今という時代は、ここ200~300年の間に展開してきた産業化(工業化)文明がある種の根本的な限界あるいは資源・環境制約にと直面しつつあり、言い換えれば私たち人間の歴史の中で、“三度目の定常期”を迎えようとしている。そしてちょうど狩猟採集社会(約5万年前)及び農耕社会の成熟・定常期(紀元前5世紀前後)において、それぞれ「自然信仰」及び「普遍宗教(普遍思想)」が生成したのと同じように、新たな価値原理ないし思想が求められている。それに相当するのが「地球倫理」だと広井は書く。

その「地球倫理」とは個々の普遍宗教の根底にある次元(自然信仰、自然のスピリチュアリティ)を再発見・再評価していくことが、個々の普遍宗教を超えた「地球公共性/地球的スピリチュアリティ」につながる。
「個人」という存在を軸に置きつつ、かつそれを超えていくという志向を持つもので、それは私や他者を含む一人ひとりの根底に、自然のスピリチュアリティ――――生命の内発性あるいは存在そのものといってよいもの―――を見い出していく思想なのだというのだ。

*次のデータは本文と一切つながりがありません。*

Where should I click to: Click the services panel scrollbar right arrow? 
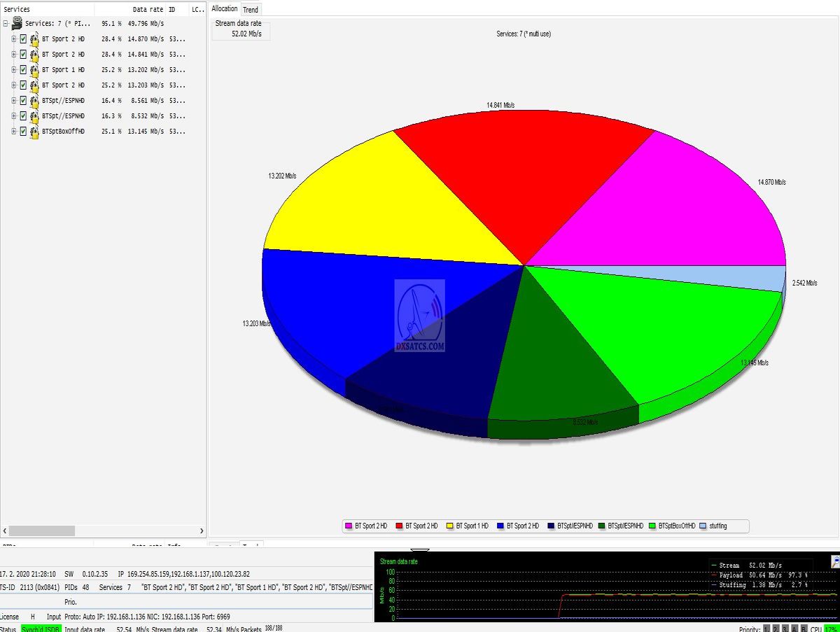201,531
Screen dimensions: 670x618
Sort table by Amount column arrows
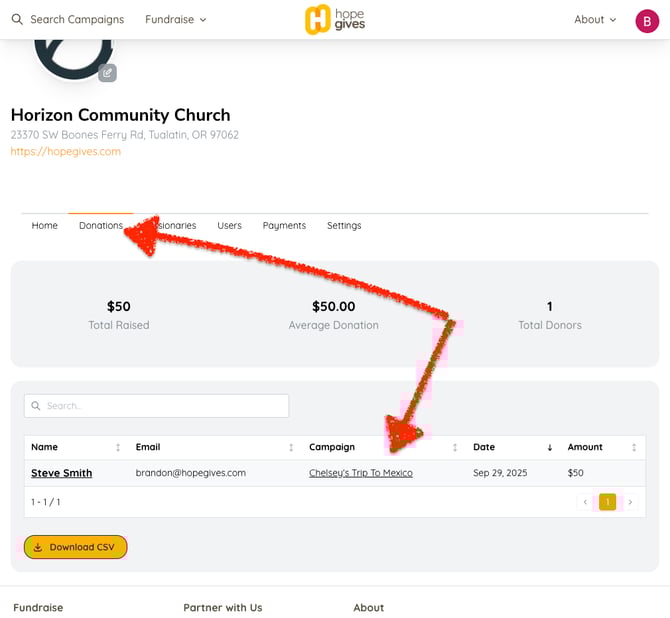pos(633,447)
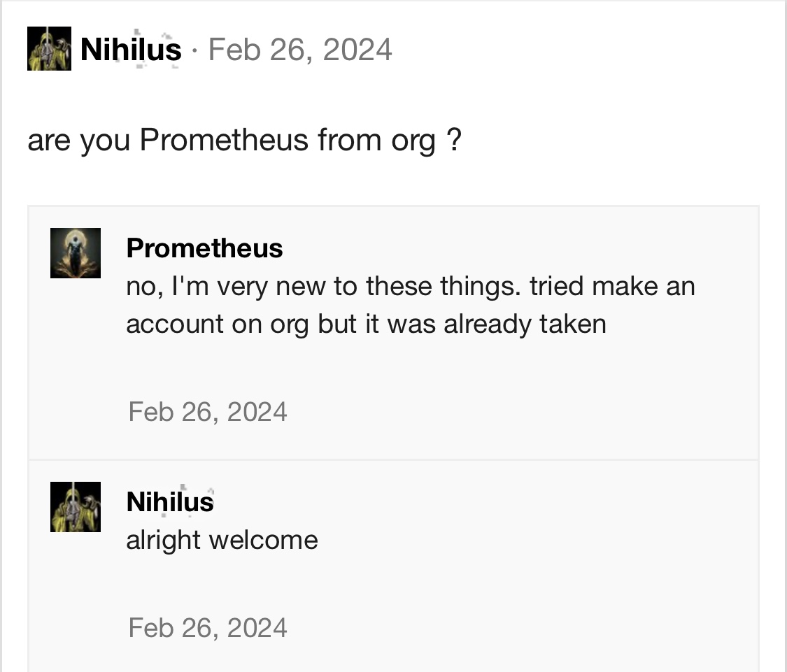Click the "alright welcome" message text
This screenshot has height=672, width=787.
(x=222, y=540)
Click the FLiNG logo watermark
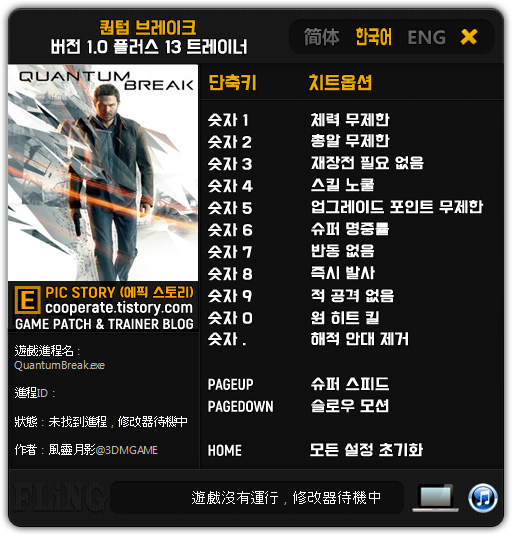 point(56,498)
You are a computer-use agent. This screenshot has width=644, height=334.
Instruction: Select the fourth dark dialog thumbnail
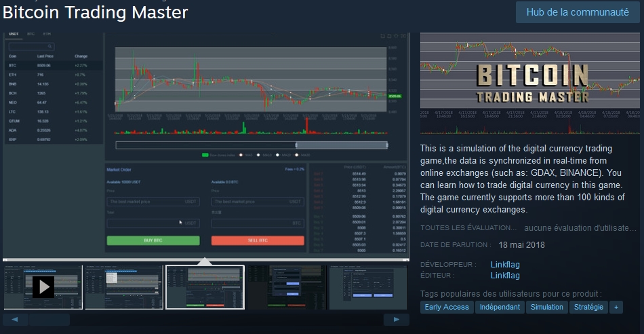[x=286, y=287]
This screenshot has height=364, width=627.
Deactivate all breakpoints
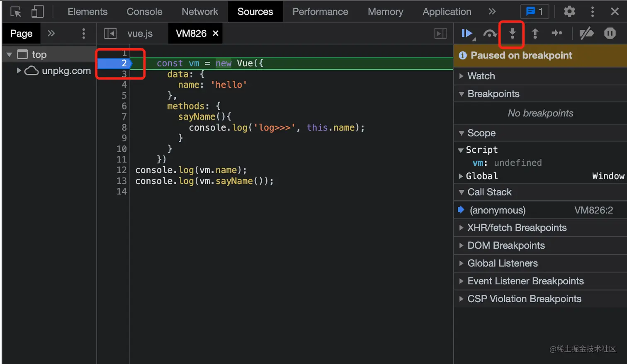(586, 34)
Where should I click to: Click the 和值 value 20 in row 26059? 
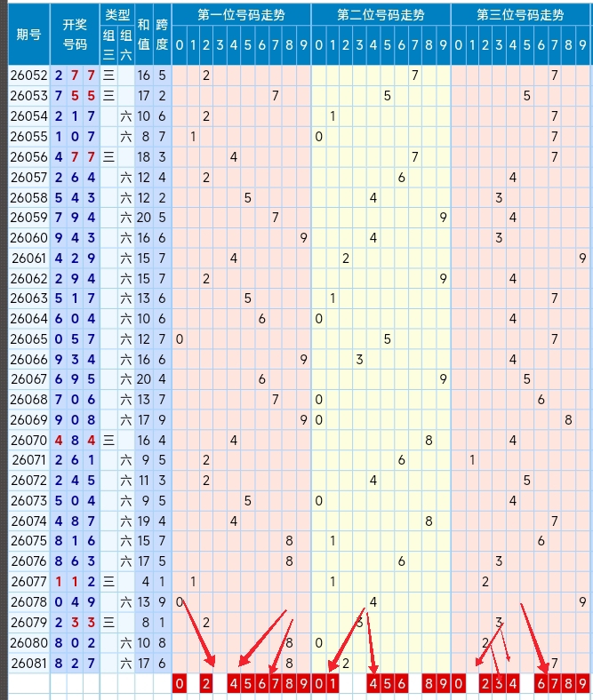pyautogui.click(x=143, y=218)
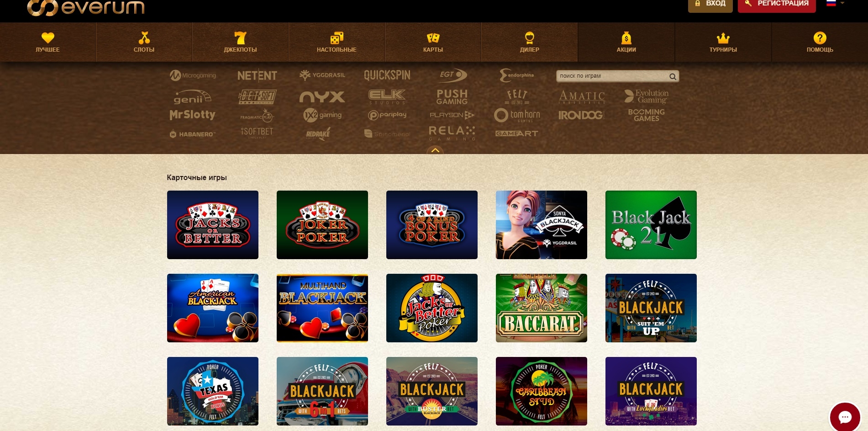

本書の後半のくだりの普遍宗教の対立を超えた「地球倫理」については、やや観念的で理想主義的すぎる感じがするが、広井良典が人類史という歴史的に長い射程から思考を深め、現代こそ、工業化が行き着いた資本主義社会の臨界点であり、需要が飽和状態のなかで「拡大・成長」が望めない転換点に達していると指摘している。労働生産性を追求した果てに、慢性的に人が余り、資源が不足する時代のなかで、人が関わり合う経済コミュニティの再構築の重要性、かつての「地域からの離陸」ではなく、「地域への着陸」の時代であることを本書は主張しているのだ。